On the chips I'm talking about (i.e. almost all SoCs these days up to ~50W or so), you are always running at max TDP when running a game. i.e. you are power limited, not hardware/area limited per se. Any power that you free up will be immediately applied to boosting frequencies. Thus it's not as if idle cycles are entirely lost as the conventional wisdom would have it, the power from them is re-purposed to run the non-idle units faster. Obviously this is a high level description and there are various levels of efficiency in this sort of process, but the general point stands that you are optimizing for *power efficiency* on these chips to get higher performance, not strictly trying to fill every idle piece of hardware with work, as the chip cannot actually sustain that at max frequencies. And the frequency range for the GPU depending on available TDP is veeeery large
A lot of that is unavoidable due to the fact that the consoles are heavily biased towards decent GPUs but pretty weak CPUs, especially in terms of throughput-intensive tasks. On PCs, the "best" and lowest latency place to do "async compute" is often the CPU (even with a discrete card). The exception is if you need texture filtering or similar obviously, which would likely apply in a lot of the GI cases.

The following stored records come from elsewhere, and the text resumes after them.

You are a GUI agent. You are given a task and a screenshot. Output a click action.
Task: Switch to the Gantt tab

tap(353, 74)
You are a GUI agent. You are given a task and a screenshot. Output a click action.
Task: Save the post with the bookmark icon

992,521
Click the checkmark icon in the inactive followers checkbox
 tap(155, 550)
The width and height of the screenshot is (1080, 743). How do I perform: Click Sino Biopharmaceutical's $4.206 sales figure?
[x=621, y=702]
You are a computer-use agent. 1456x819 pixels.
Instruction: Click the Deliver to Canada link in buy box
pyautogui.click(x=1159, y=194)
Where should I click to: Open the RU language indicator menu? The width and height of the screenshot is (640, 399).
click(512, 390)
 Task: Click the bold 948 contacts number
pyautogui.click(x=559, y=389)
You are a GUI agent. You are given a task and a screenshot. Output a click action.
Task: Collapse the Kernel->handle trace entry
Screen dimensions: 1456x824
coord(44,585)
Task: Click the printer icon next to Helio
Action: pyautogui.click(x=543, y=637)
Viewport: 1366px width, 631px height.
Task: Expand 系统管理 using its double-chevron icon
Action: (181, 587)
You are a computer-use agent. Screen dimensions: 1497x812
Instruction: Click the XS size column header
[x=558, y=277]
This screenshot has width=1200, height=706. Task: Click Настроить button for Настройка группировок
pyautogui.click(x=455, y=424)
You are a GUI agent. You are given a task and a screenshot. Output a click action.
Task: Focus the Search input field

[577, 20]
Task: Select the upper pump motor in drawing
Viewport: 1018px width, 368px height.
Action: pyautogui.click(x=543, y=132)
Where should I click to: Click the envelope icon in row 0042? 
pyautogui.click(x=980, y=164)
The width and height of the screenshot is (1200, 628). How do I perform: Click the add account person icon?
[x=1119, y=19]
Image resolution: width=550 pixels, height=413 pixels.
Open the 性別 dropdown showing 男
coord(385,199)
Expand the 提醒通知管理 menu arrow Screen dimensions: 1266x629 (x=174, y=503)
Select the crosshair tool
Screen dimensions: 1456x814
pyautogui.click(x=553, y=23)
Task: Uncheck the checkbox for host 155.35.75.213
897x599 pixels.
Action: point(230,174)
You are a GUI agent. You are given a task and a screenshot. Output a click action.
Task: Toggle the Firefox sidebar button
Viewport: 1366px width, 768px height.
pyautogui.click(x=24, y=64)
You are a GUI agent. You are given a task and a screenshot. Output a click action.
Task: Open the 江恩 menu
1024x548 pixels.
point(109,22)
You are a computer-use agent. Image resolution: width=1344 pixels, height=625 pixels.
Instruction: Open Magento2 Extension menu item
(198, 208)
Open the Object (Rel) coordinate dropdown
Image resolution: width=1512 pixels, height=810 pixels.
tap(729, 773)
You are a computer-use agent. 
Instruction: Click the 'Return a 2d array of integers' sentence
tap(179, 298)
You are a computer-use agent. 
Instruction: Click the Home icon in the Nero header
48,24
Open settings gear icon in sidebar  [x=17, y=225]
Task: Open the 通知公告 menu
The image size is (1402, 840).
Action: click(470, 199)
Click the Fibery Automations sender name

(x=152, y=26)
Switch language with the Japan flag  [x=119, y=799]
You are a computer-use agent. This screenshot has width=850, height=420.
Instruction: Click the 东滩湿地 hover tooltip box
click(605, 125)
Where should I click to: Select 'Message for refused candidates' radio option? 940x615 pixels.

But yeah, power questions aside, I would argue that GCN needs async compute for efficiency more than other architectures, which isn't really a contentious statement (compare the monstrous theoretical throughput numbers on GCN to its performance in practice vs. other architectures). That's not a bad or good thing, it's just one design point and my point is that conclusions drawn about how to get the best performance out of it do not necessarily apply to the same extent to other architectures.